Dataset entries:
* * *

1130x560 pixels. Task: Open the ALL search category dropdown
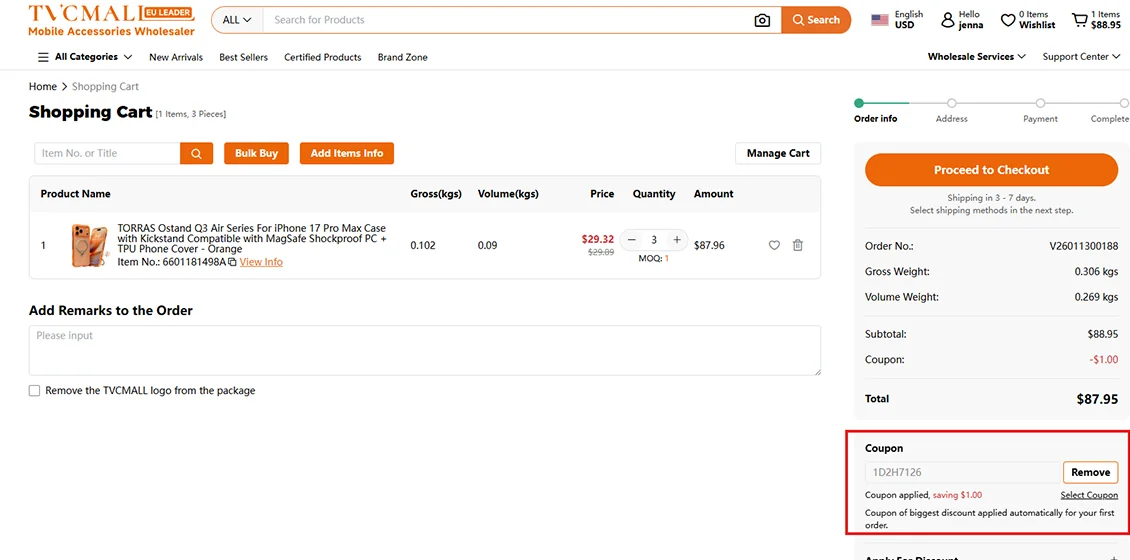(x=237, y=20)
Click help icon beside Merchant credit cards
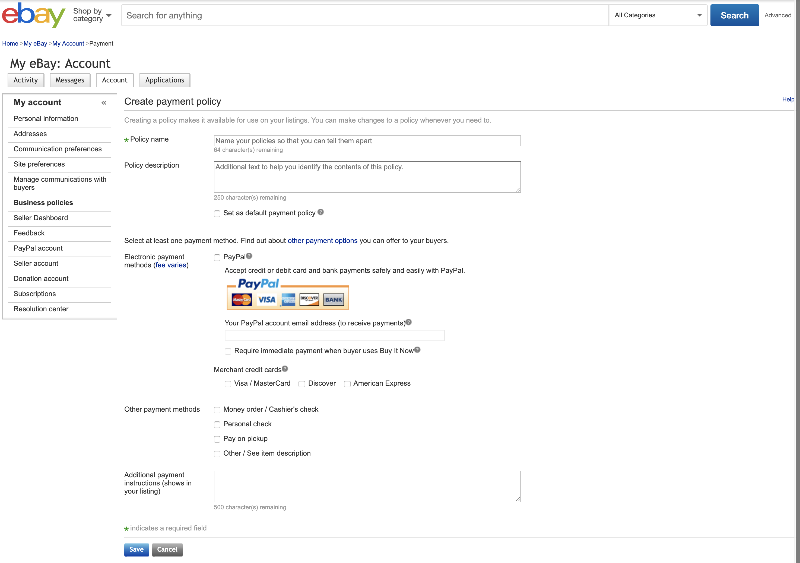 pos(285,369)
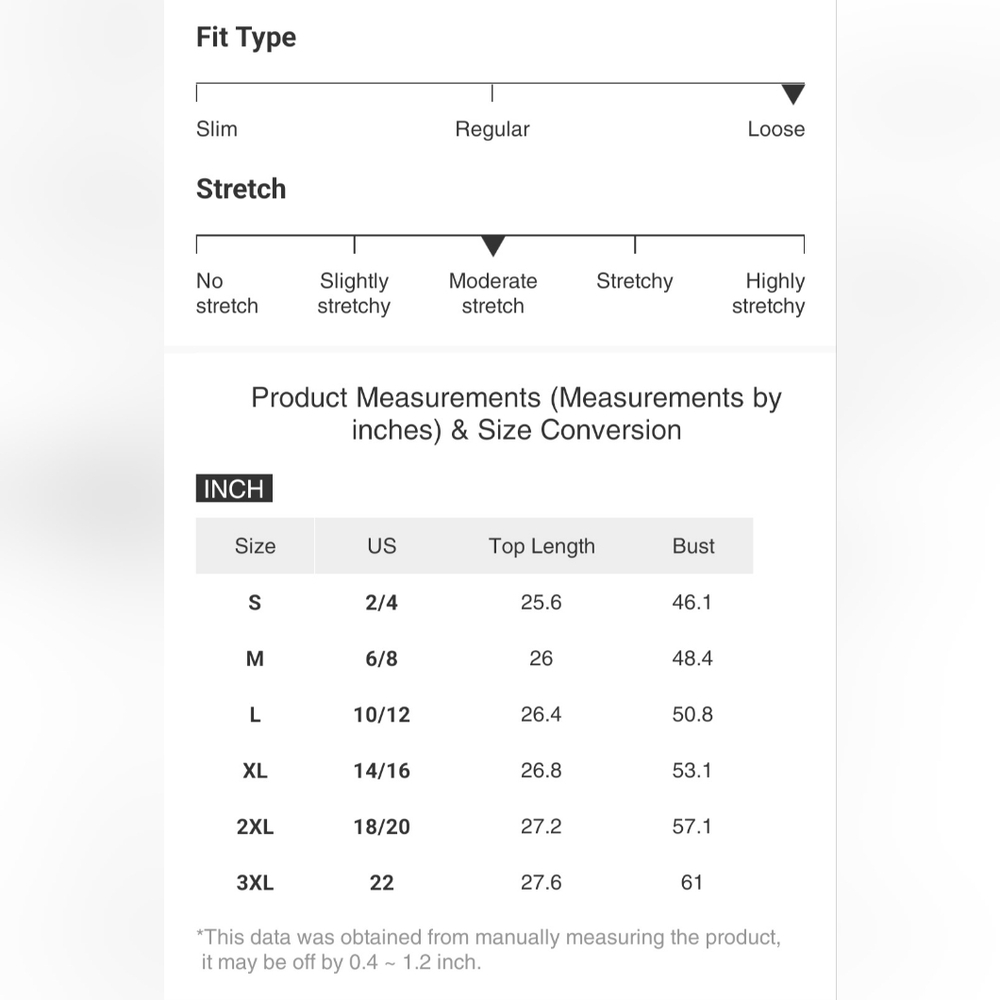Click the Stretch triangle marker at Moderate stretch
The image size is (1000, 1000).
(x=493, y=246)
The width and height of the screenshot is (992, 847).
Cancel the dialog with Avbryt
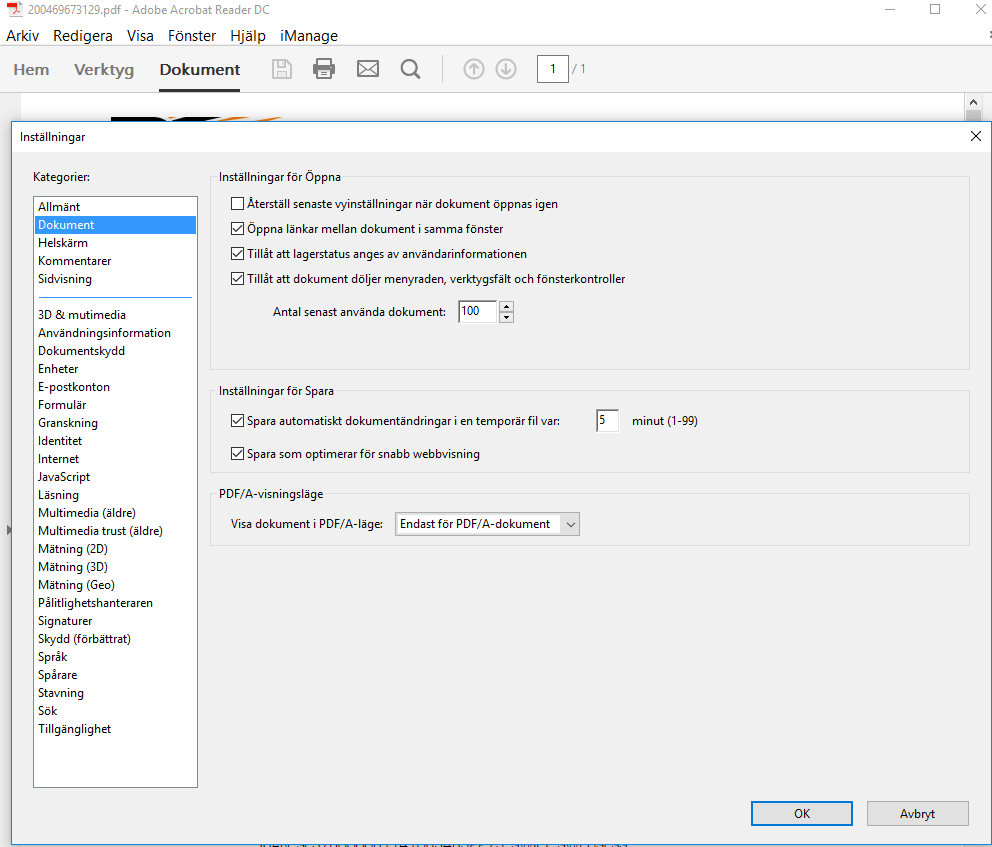[x=917, y=813]
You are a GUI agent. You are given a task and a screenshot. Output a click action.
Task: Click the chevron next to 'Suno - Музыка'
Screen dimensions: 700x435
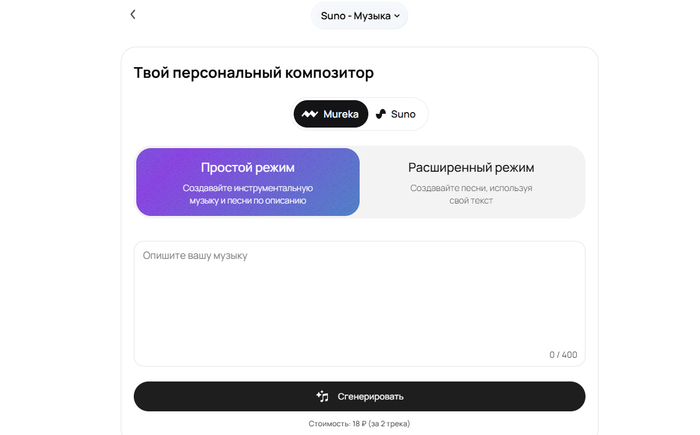point(397,16)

* * *

ACTION ITEM: With pictures left out, repeat exactly the lines from the line bearing "You are a GUI" through the final line of the records above.

SOLUTION TO THIS PROBLEM:
You are a GUI agent. You are given a task and a screenshot. Output a click action.
Task: Click the chevron next to 'Suno - Музыка'
Screen dimensions: 700x435
point(397,16)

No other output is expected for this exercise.